||I. Introduction||Page 1|
Because the threat of nuclear war is a problem that urgently demands solution, it is important to discover the psychological factors that determine activity for peace. In the following study, certain factors are seen to be significant correlates of peace activity of college students in the United States. Of special interest are two factors, beliefs about human nature and war, and anger at those responsible for the threat of war.
Belief in the myth that war is intrinsic to human nature was found by Wahlstrom (1985) to be a significant factor in the peace activity of young people in Finland. Wahlstrom found that students who believe that war is intrinsic to human nature are less likely to think that they personally can do anything to prevent nuclear war. In a preliminary study in the United States one year ago we obtained similar results, and we found that students who believe in that myth are less likely to engage in activity for peace,
Anger was found to be a factor in the development of peace activism in the classic study by Jerome Frank (Frank and Nash. 1965). Of the peace activists questioned, 96% reported moderate to strong emotional reactions, including anger that was expressed as "'outrage', 'furious', 'incensed', 'damned annoyed'...against the country's leadership, or against groups whom they had mistakenly expected to be promoting disarmament." These results were confirmed through the analysis of the oral histories and written autobiographies of peace activists (Adams, 1986 and 1987). Even peace and justice activists who were most famous for their use of non-violent resistance, Mahatma Gandhi and Martin Luther King, Jr., made it clear that the proper harnessing of righteous indignation was essential to their own motivation.

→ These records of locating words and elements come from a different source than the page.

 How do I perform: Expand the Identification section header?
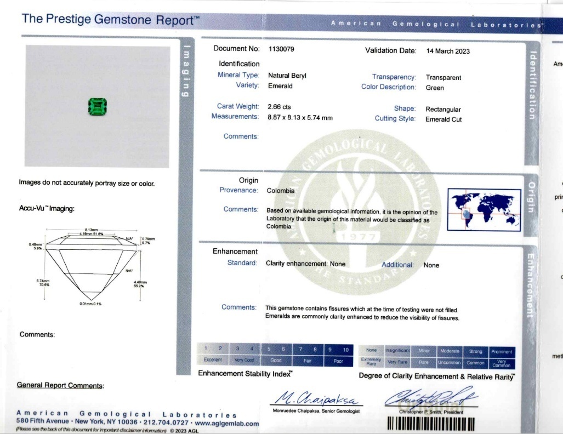click(239, 64)
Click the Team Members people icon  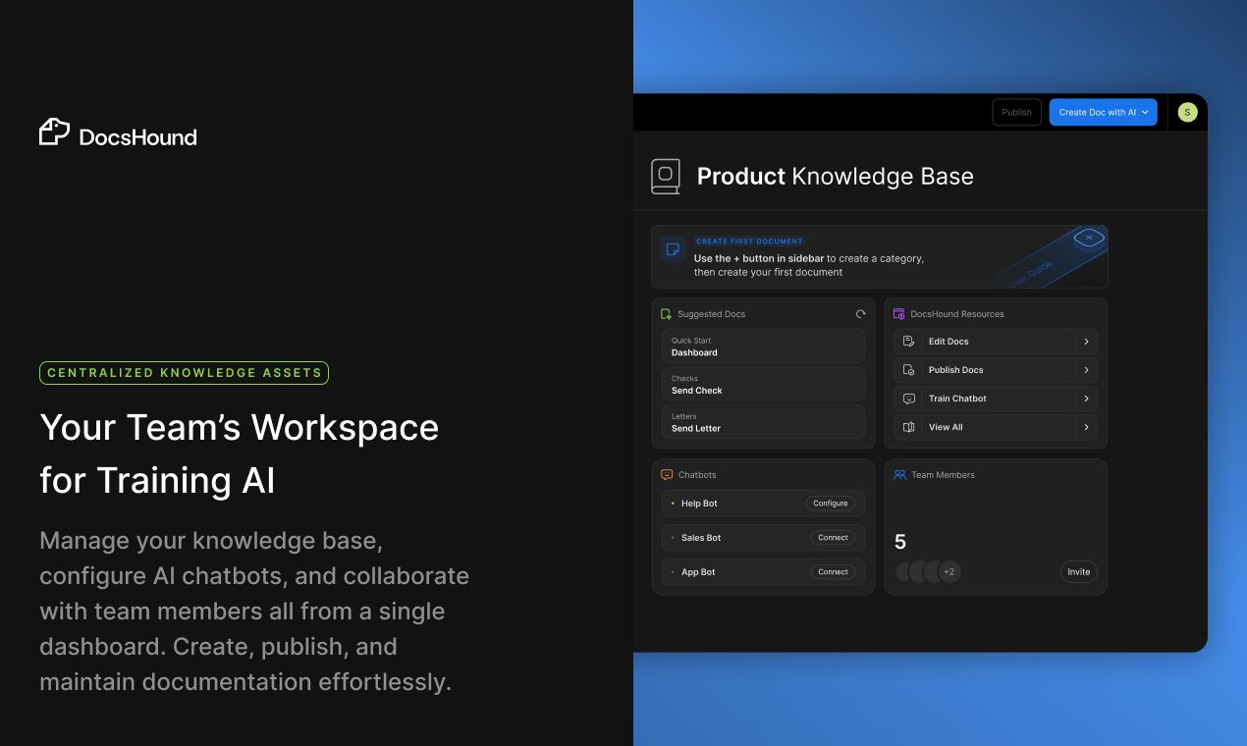[x=899, y=474]
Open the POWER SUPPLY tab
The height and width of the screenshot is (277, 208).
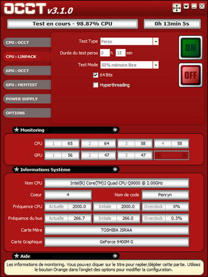[27, 99]
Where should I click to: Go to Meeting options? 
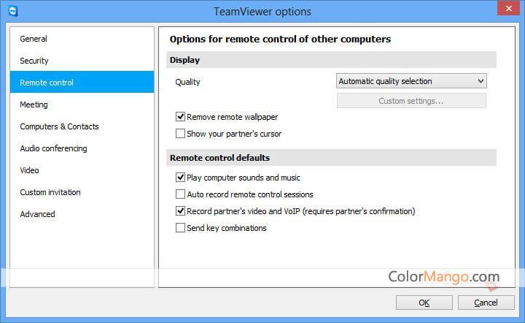34,105
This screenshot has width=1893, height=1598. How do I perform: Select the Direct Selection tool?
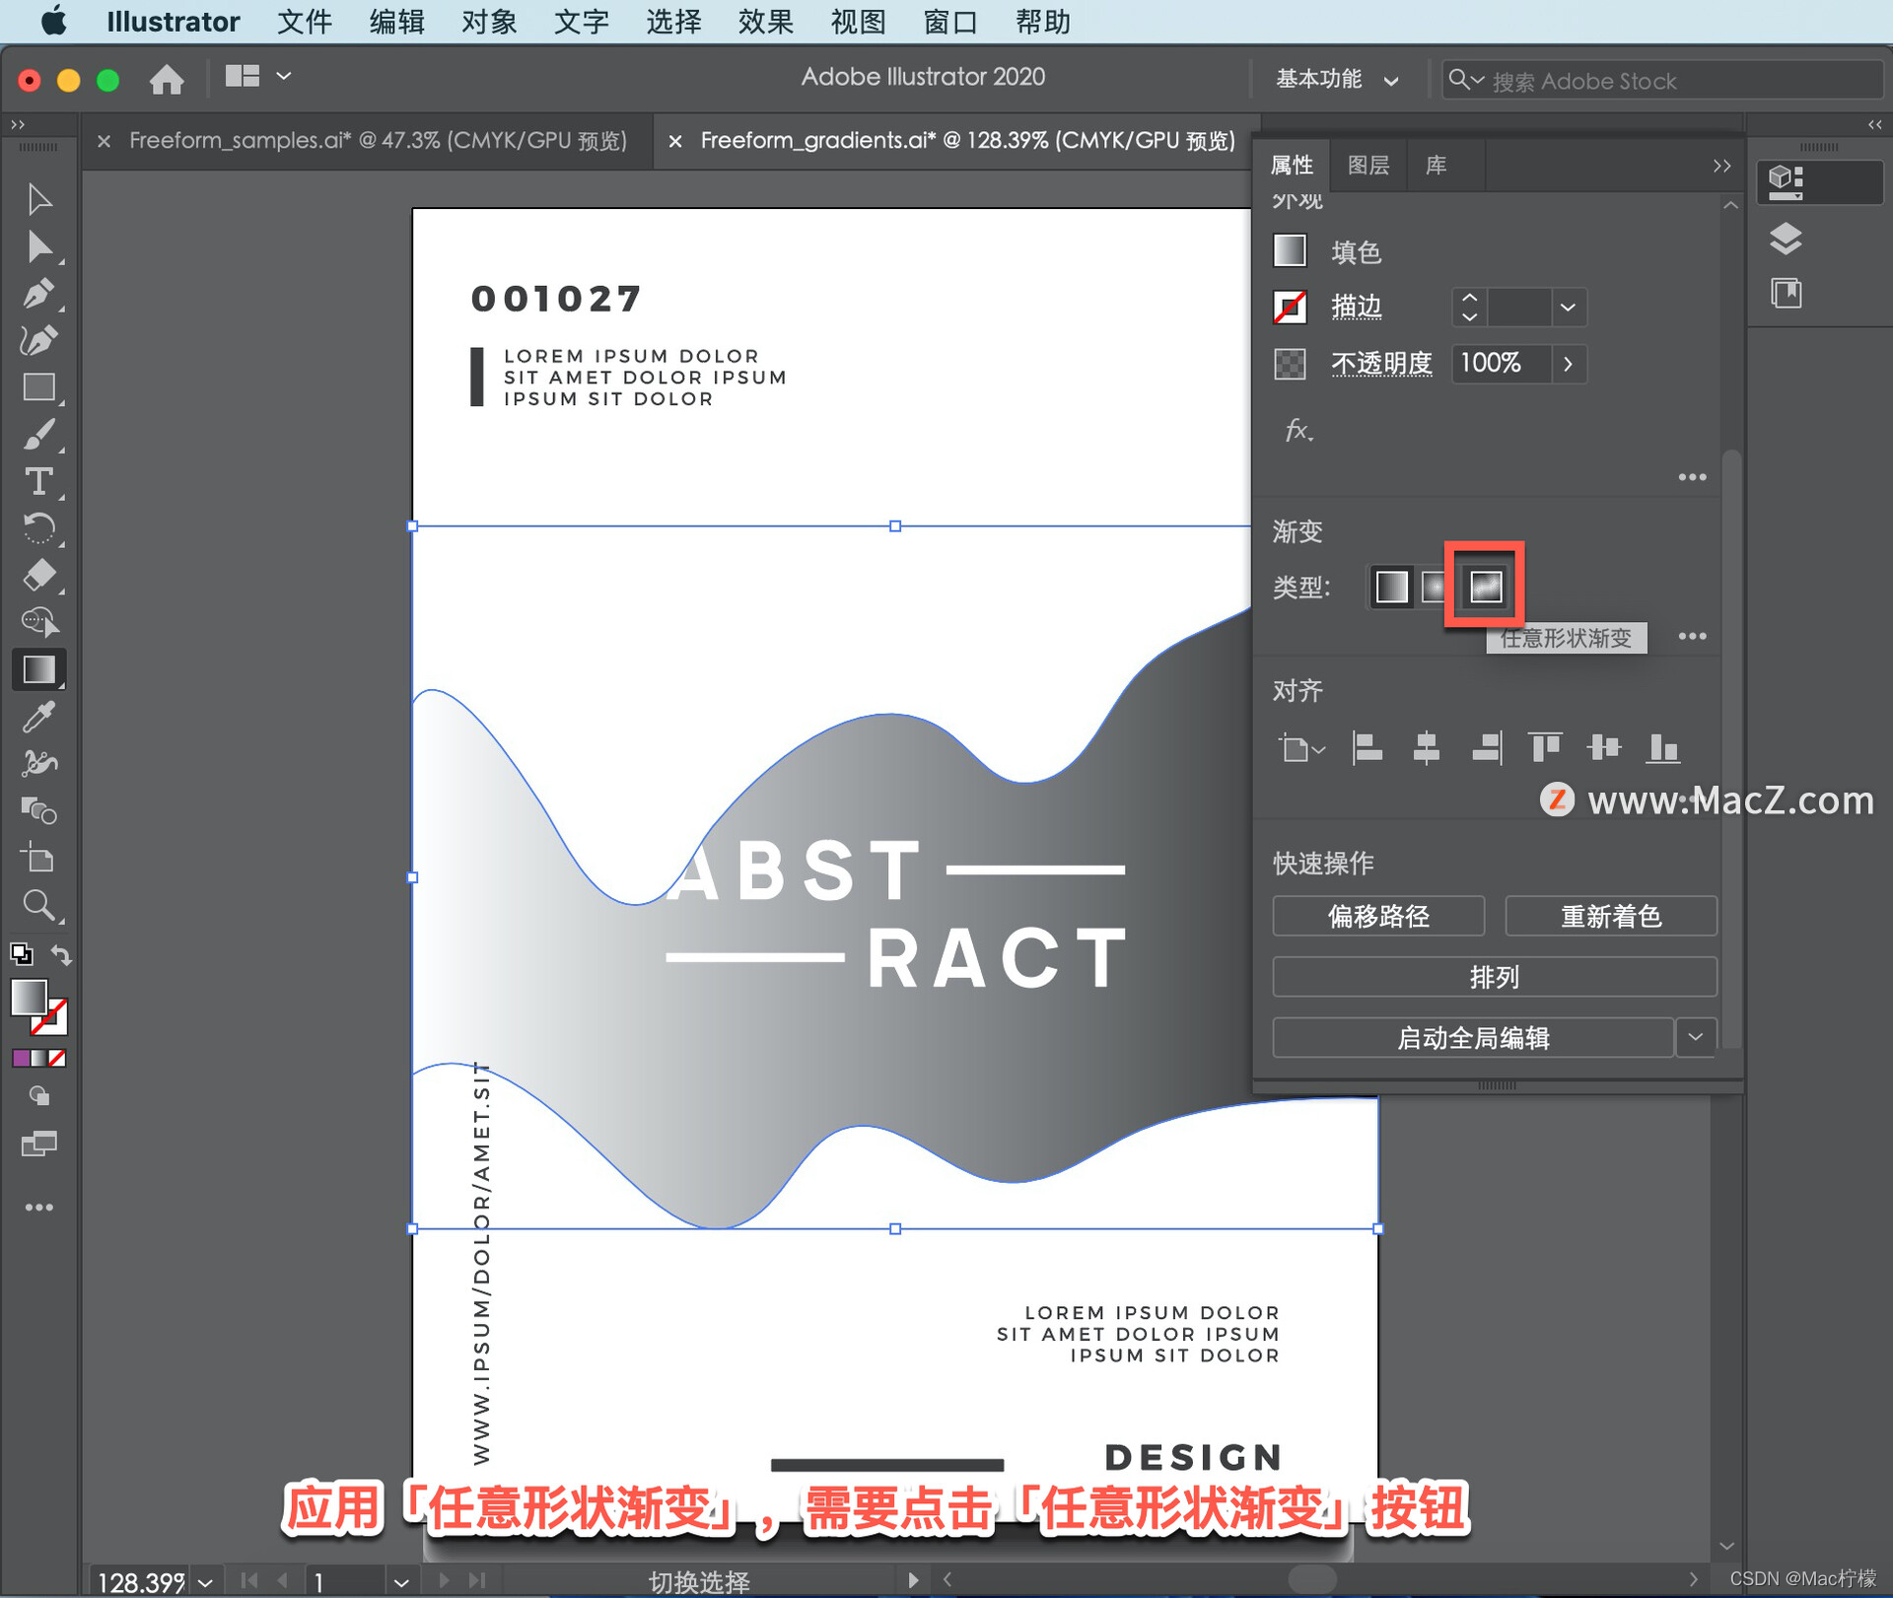pyautogui.click(x=38, y=246)
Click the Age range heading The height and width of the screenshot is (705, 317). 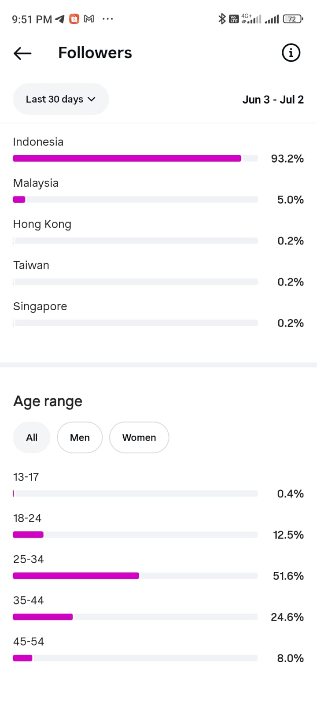point(48,401)
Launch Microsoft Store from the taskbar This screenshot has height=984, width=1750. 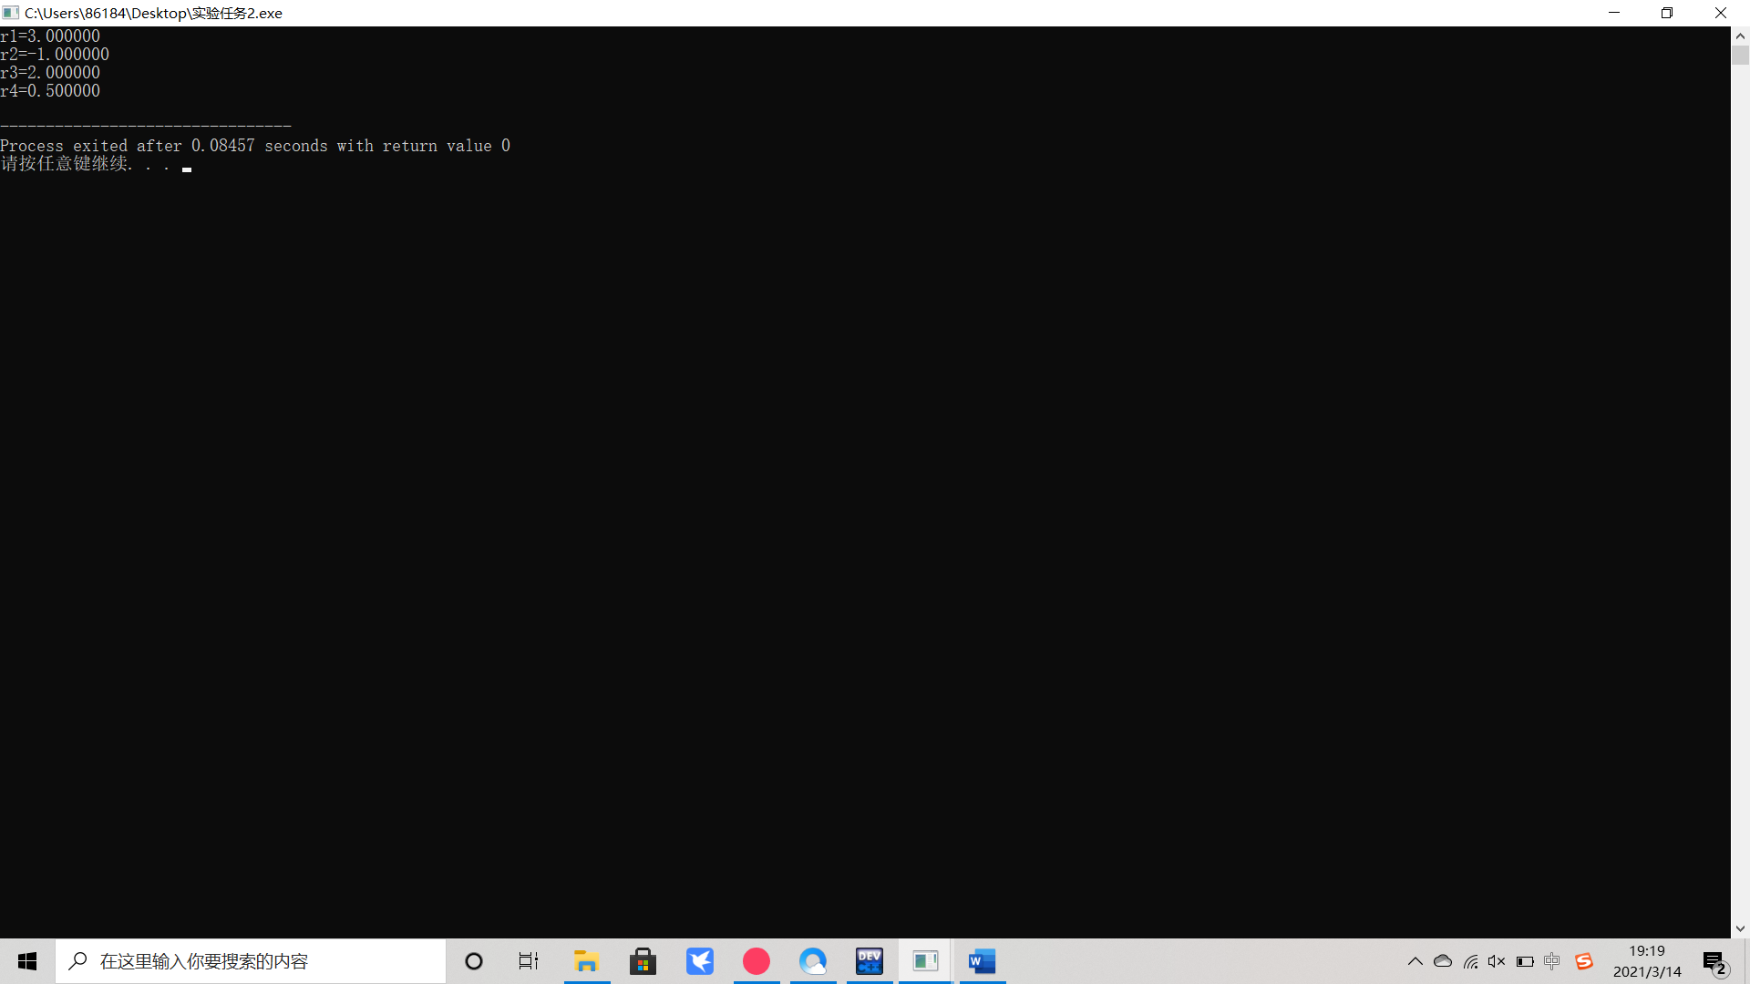[643, 961]
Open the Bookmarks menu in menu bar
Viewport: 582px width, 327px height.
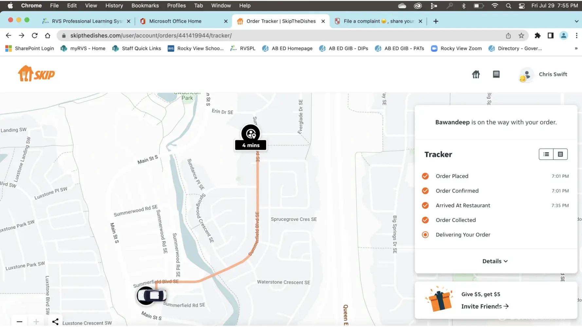coord(145,6)
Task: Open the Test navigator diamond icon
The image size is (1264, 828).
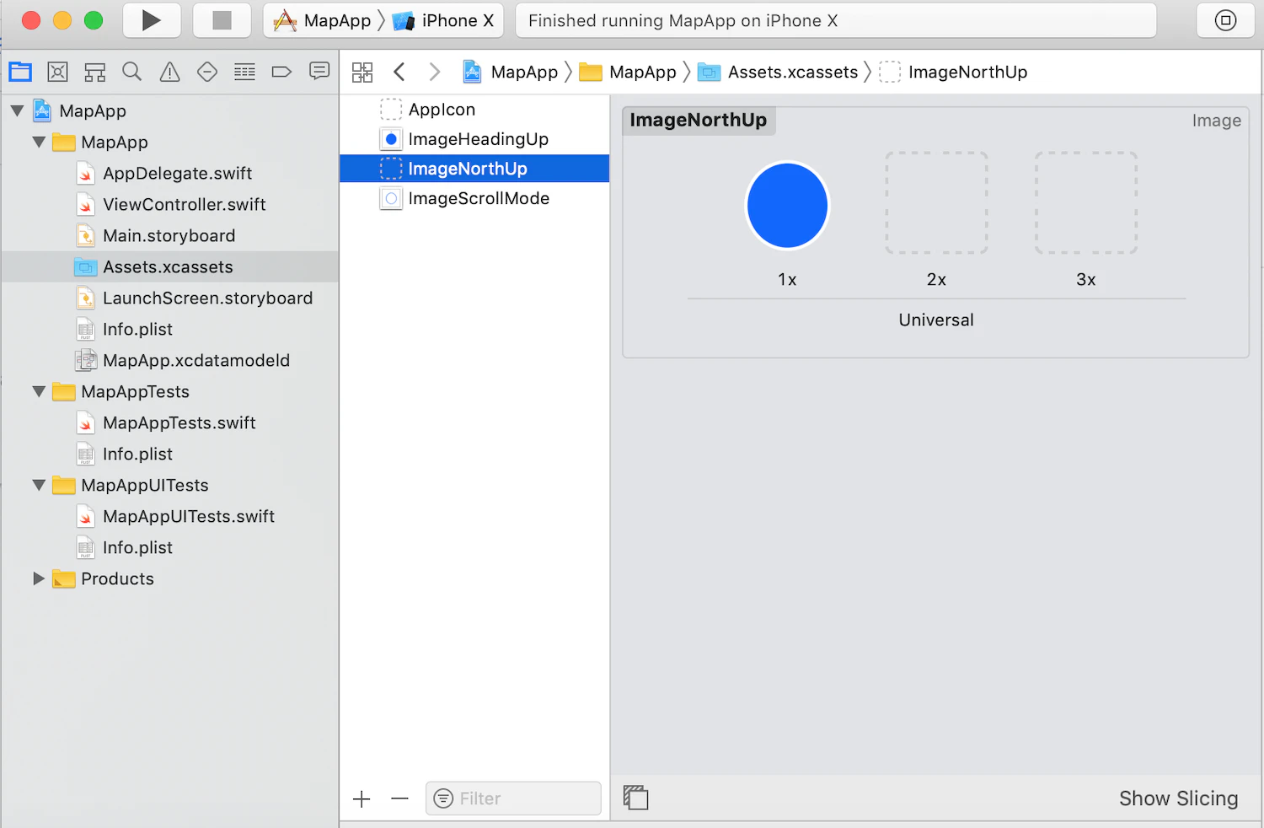Action: [207, 72]
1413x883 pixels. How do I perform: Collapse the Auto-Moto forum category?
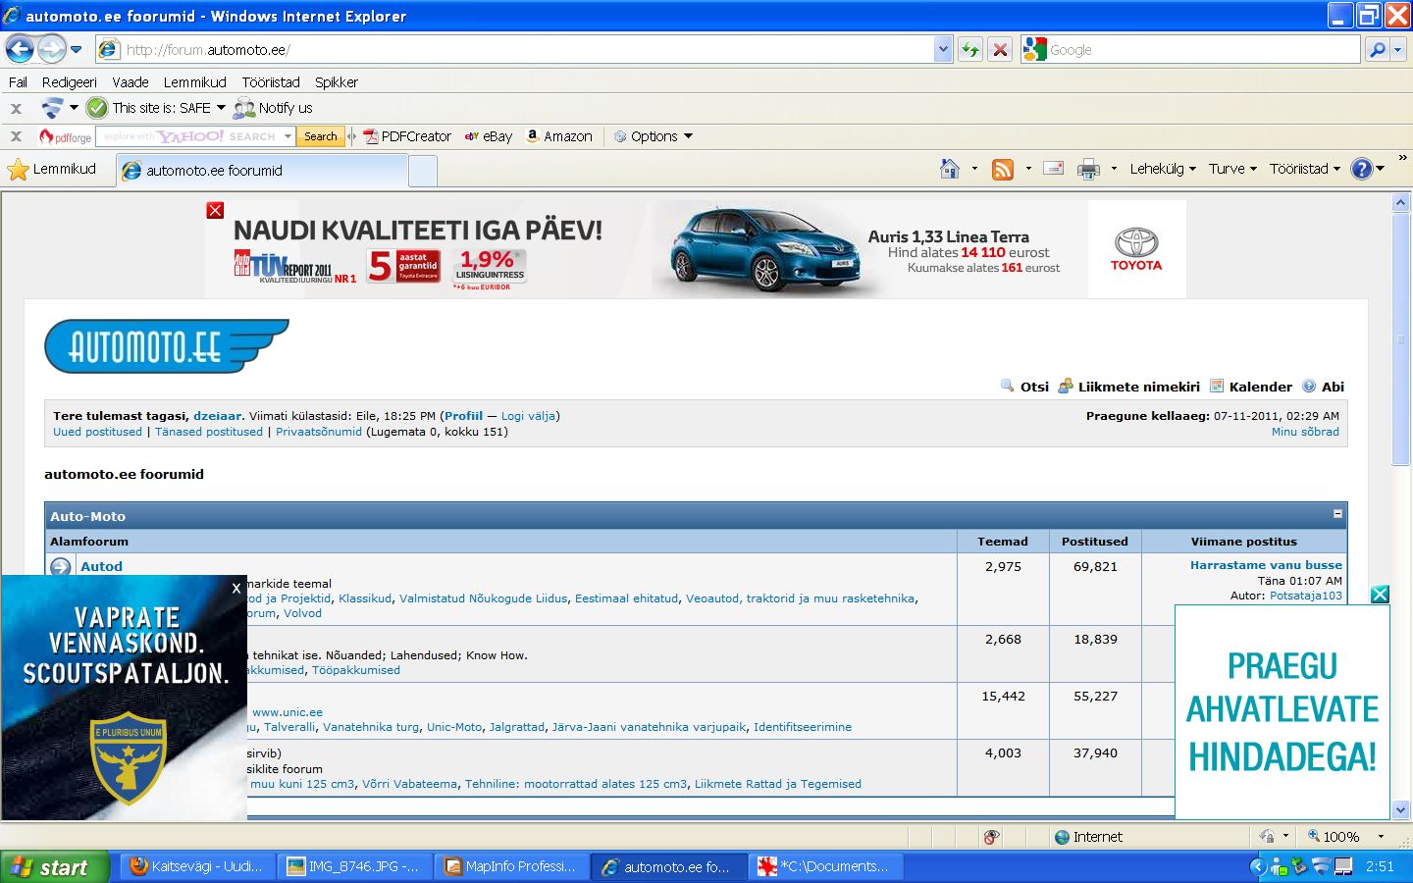click(x=1336, y=514)
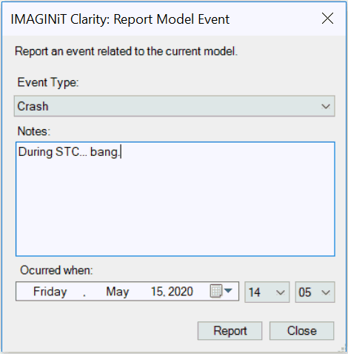Select the year 2020 in date field
The height and width of the screenshot is (354, 348).
coord(181,292)
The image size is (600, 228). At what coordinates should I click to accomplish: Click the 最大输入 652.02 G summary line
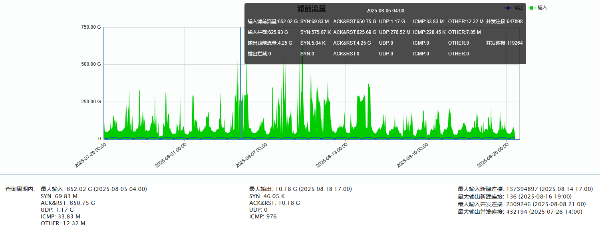[93, 189]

The present study confirms and extends earlier findings, showing the relationship of belief and anger to other factors that influence peace activity. As one might expect, a person's belief and anger are correlated with other factors that influence peace activity. However, by means of partial correlation techniques, we show that these factors are to some extent independent of other factors. In other words, neither belief about human nature nor anger at those responsible for war can be explained away as influences upon peace activity simply because they are correlated with other intervening variables.
These findings have important implications for peace education, as will be discussed.